- Task item: Write the line that contains "1456x825 pixels. At" and each one after it, word for word, ending with the final line of the data.

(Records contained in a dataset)
▶

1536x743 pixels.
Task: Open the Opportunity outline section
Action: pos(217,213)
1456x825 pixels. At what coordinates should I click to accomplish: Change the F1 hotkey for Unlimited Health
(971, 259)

◀

- Answer space:
1456x825 pixels. At what coordinates should I click to accomplish: Change the F1 hotkey for Unlimited Health
(971, 259)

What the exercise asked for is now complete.